Hiç bir yere gidemezsin . Kızım beni delirmek mi ? İstiyorsun seni görenler yarın yine kapıya ailesini dizecek .Benim verecek kızım yok. Katil etme beni git değiştir.”Kusura bakma aslanım ama ben böyle gidiyorum istersen sende gel .”Gelemiyorum kızım gelebilsem gelirim .Ama işim çok var ” Abim Sozdar'ı tembihleyip beni ona amanet edip bizi gönderdi. Düğün alanına vardık .Müthiş bir kalabalık vardı .İlk gözüme çarpan Munzur oldu . Girişte elinde sigara içiyordu.Beni farkedip başını geri yaslayınca yanlışmı gördüm diye kendimi cimcikledim. Arkaya doğru gidince bende arkasından gidip gitmemek arası gelip gittim.En son karar verip arkasından ilerledim .Biraz uzak ağaçların yanında bir erkek bedeni gördüm .Gece karanlıktı .Biri bizi görse abim kemiklerimi kırardı. Ve ben ölümüme susamıştım. Yanına vardığımda bir erkek bedeni daha belirdi.

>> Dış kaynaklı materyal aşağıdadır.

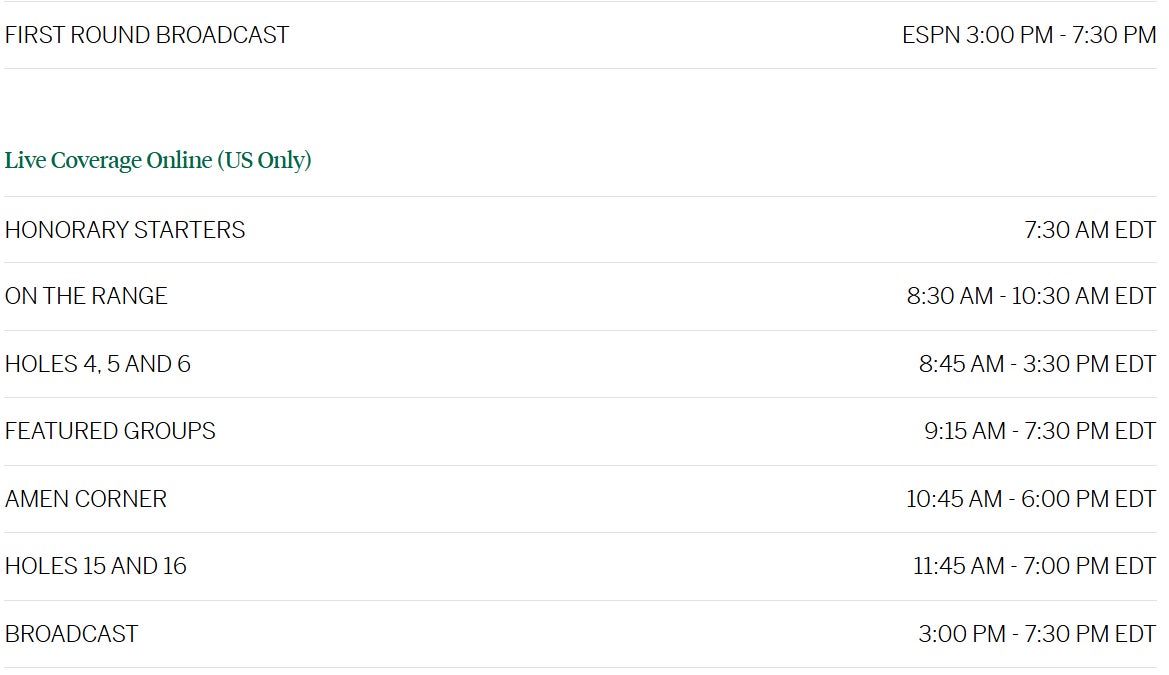Click the FIRST ROUND BROADCAST label
Image resolution: width=1169 pixels, height=675 pixels.
pyautogui.click(x=147, y=35)
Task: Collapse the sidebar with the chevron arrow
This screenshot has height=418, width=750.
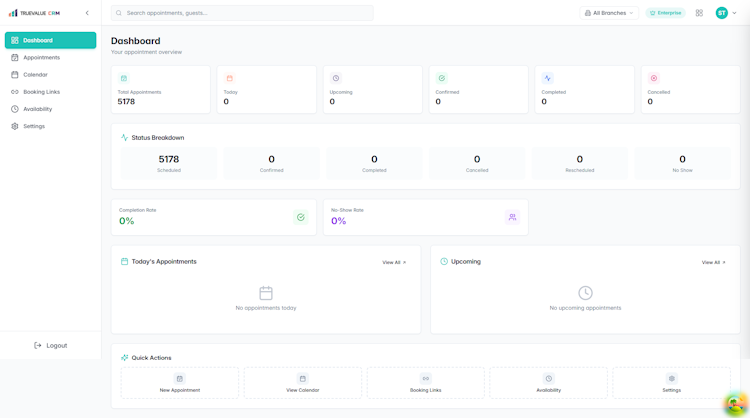Action: point(87,13)
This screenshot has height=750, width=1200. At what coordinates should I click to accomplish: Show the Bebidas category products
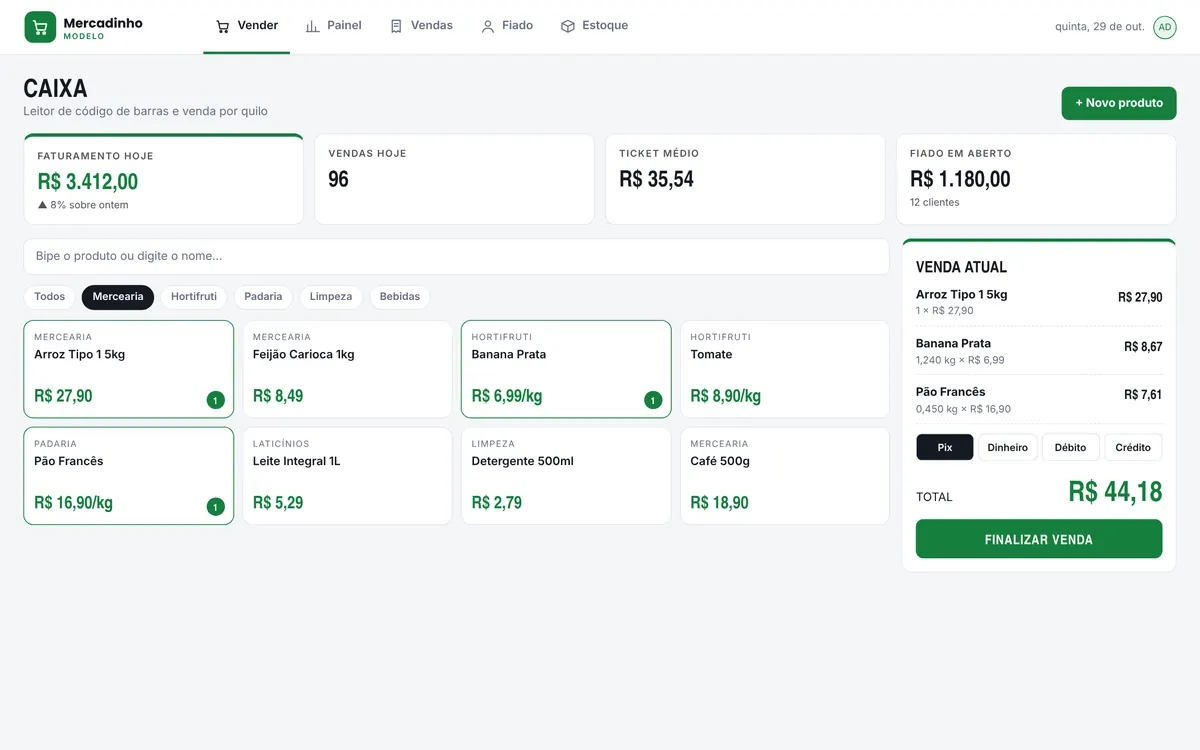[400, 297]
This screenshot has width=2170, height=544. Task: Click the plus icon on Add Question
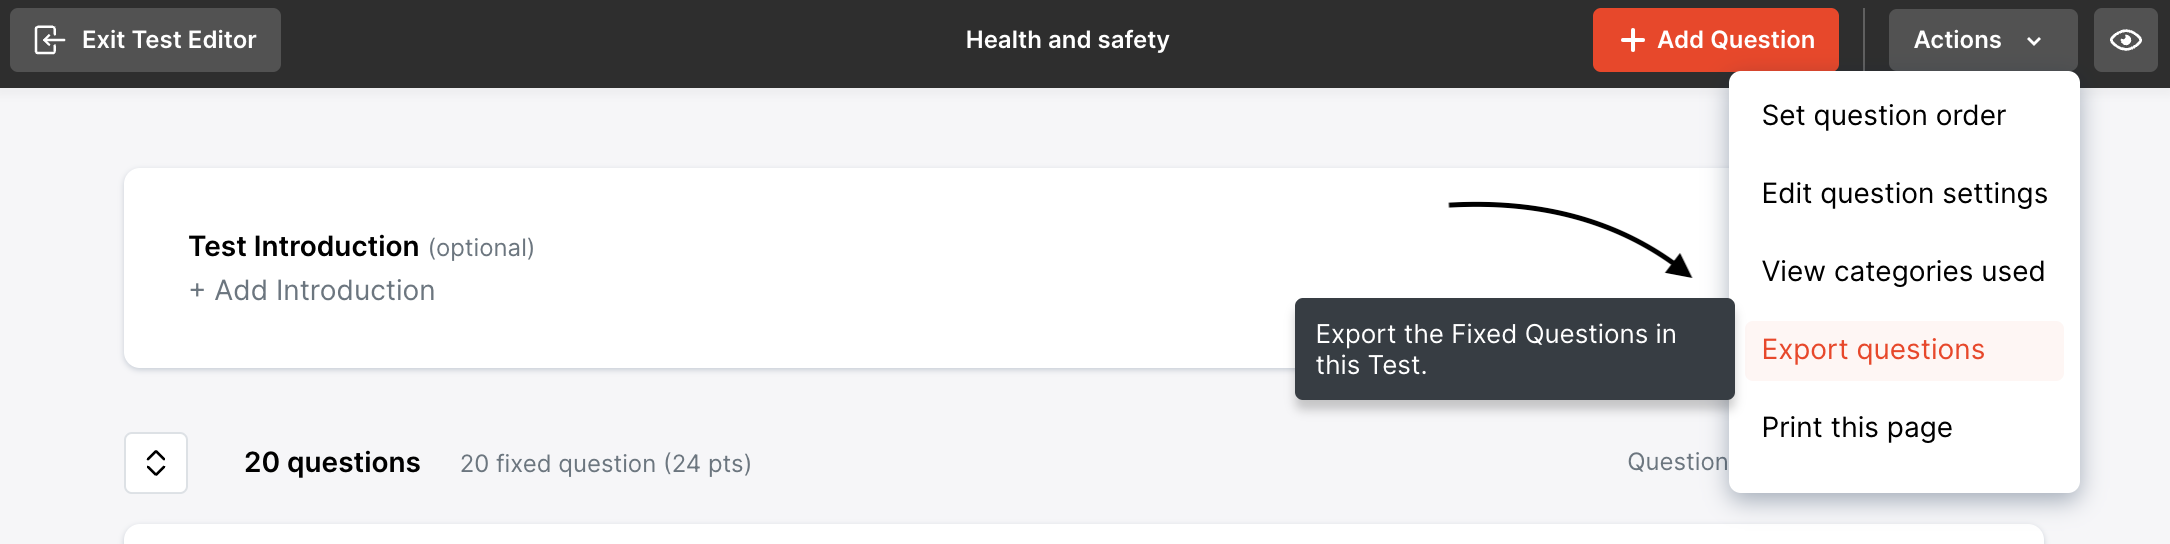(1632, 40)
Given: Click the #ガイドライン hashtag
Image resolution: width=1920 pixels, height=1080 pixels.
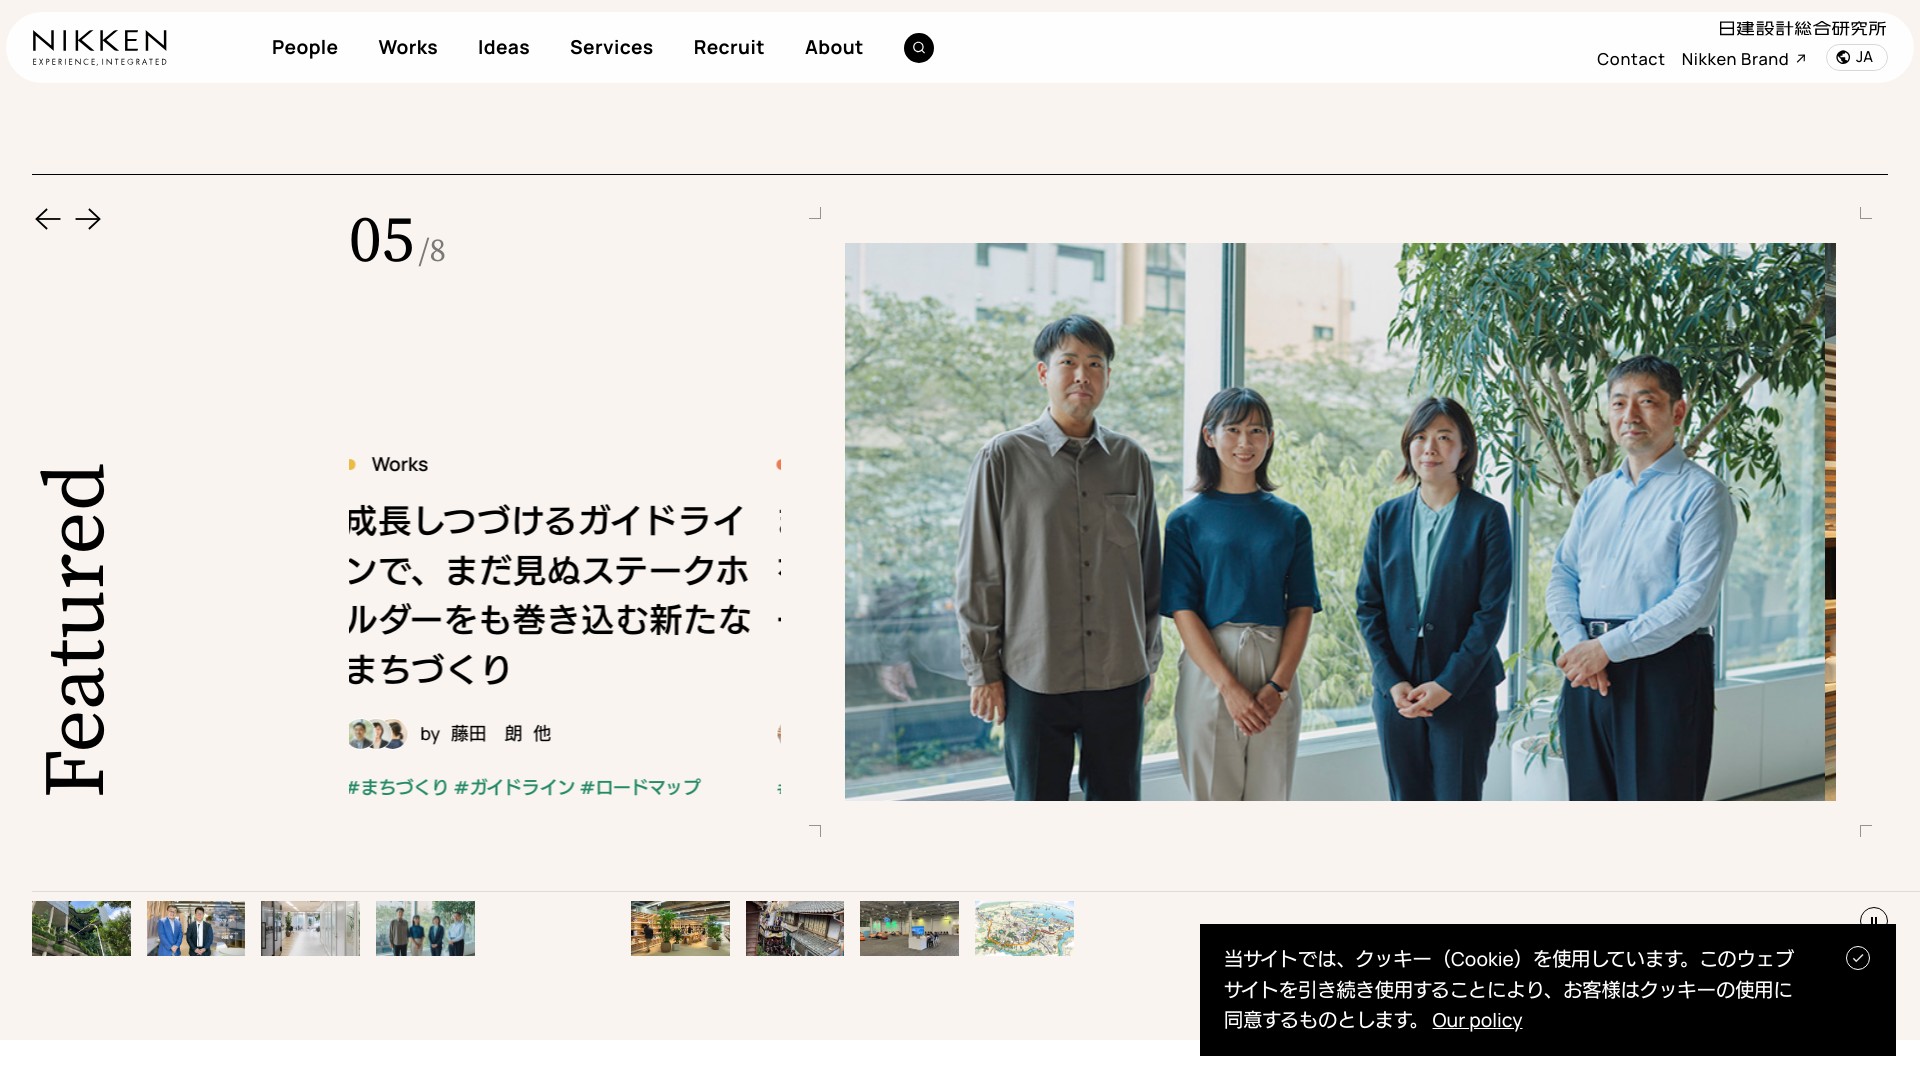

Anlamayan gözlerle bakınca karanlıktaki yüz belirdi .Bu yıllardır başımın belası Argeş 'ti beni sevdiğini söyleyip duruyor her seferinde ailesini gönderiyordu.Kac kez red edildi yinede vazgeçmiyordu.Demek onunla konuşmam için beni çağırmıştı.Bende salak gibi kendi için sandım .Ne kadar aptalmışım . Bendeki kafayla daha çok kandırılırım.Birden beni kale bile almayıp Argeş' e “dönüp işini çabuk bitir gel kimse görmesin sizi ”deyip gitti.Dilim tutulmuş gibi tek bir kelime etmedim . Aklım başıma geldiğinde hemen orayı terk etmek için adımladığımda şerefsiz kolumu tutup .“Nereye gidiyorsun ?Konuşacaz” deyince. Bana bak benim seninle konuşacak tek bir kelimem yok kafanı kırmamı istemiyorsan bırak kolumu ." “Bırakmıyorum konuşacağız seni seviyorum deli gibi hemde beni hiçmi görmüyorsun?” “Zorlamı ben seni sevmiyorum .Senin aşkına saygı duyuyorum .Ama seninki aşk değil takıntı.İstemiyirum anlamıyormusun ? Sevmiyorum seni ”“ Neden lan neden ?”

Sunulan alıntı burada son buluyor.